Using the records below, repeat exactly the lines from the one holding "How do I perform: Toggle" through the one holding "Task: Select the Shared Folders icon", both ends included, and no others.

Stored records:
╭──
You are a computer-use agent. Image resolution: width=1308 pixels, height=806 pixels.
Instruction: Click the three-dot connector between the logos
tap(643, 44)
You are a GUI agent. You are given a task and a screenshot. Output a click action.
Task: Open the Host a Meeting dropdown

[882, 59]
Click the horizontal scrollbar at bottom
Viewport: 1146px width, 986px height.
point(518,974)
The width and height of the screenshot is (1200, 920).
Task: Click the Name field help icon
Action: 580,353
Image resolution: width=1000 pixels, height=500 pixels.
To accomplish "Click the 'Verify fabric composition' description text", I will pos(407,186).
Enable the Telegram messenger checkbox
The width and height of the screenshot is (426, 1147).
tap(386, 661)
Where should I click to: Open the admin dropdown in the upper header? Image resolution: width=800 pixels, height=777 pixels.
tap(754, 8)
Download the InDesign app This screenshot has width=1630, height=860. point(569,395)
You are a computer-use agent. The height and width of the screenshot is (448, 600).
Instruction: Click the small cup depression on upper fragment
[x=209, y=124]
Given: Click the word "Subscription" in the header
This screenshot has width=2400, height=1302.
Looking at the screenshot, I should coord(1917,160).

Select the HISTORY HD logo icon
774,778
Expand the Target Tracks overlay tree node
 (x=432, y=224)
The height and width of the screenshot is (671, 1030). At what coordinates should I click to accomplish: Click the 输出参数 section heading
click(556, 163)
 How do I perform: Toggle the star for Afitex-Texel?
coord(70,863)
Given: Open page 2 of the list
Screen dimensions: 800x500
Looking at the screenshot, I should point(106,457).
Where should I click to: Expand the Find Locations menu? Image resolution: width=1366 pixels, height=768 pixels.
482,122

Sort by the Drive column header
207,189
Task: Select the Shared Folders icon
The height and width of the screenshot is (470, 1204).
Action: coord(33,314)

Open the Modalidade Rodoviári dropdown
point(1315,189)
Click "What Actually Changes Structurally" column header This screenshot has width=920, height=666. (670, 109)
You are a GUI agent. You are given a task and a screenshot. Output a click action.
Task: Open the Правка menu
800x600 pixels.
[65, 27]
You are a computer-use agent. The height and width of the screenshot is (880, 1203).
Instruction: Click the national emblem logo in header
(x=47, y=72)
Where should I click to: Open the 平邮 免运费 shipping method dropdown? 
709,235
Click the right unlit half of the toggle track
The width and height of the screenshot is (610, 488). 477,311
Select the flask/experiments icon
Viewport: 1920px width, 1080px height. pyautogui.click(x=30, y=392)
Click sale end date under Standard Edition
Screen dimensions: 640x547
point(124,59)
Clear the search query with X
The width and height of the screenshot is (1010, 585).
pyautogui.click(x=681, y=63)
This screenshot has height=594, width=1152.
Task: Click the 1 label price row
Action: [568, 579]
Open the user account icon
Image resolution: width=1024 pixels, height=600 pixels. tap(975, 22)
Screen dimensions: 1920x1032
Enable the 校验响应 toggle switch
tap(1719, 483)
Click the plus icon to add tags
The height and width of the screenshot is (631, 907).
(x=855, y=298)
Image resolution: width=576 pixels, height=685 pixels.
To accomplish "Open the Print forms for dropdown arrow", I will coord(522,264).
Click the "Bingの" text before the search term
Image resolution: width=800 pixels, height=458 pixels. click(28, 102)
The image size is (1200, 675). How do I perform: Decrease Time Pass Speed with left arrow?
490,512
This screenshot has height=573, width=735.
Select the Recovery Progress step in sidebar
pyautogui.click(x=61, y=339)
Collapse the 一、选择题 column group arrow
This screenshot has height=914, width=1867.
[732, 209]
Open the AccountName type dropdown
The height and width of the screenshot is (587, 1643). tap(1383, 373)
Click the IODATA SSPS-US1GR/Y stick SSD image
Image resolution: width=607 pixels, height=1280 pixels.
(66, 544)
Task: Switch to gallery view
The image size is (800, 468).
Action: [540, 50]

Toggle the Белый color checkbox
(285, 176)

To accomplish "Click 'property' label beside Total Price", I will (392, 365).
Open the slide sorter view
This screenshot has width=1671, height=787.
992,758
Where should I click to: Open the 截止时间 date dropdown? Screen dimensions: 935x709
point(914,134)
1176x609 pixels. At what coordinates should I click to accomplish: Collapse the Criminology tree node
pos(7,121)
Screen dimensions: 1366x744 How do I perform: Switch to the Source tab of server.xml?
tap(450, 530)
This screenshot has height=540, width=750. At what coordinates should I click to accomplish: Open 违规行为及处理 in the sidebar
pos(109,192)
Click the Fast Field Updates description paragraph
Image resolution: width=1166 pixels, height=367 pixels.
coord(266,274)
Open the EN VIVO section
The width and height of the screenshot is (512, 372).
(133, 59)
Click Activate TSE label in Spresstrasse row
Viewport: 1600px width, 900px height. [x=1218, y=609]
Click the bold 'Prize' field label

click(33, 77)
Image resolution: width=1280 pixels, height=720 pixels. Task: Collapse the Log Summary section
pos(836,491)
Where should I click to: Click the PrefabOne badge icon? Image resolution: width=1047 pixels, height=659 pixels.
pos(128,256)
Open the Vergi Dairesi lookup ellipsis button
╰──
FINISHED TASK:
 How do I perform: Toggle the star for Afitex-Texel?
coord(70,863)
Given: Open page 2 of the list
Screen dimensions: 800x500
Looking at the screenshot, I should point(106,457).
Where should I click to: Expand the Find Locations menu? Image resolution: width=1366 pixels, height=768 pixels.
482,122

Sort by the Drive column header
207,189
Task: Select the Shared Folders icon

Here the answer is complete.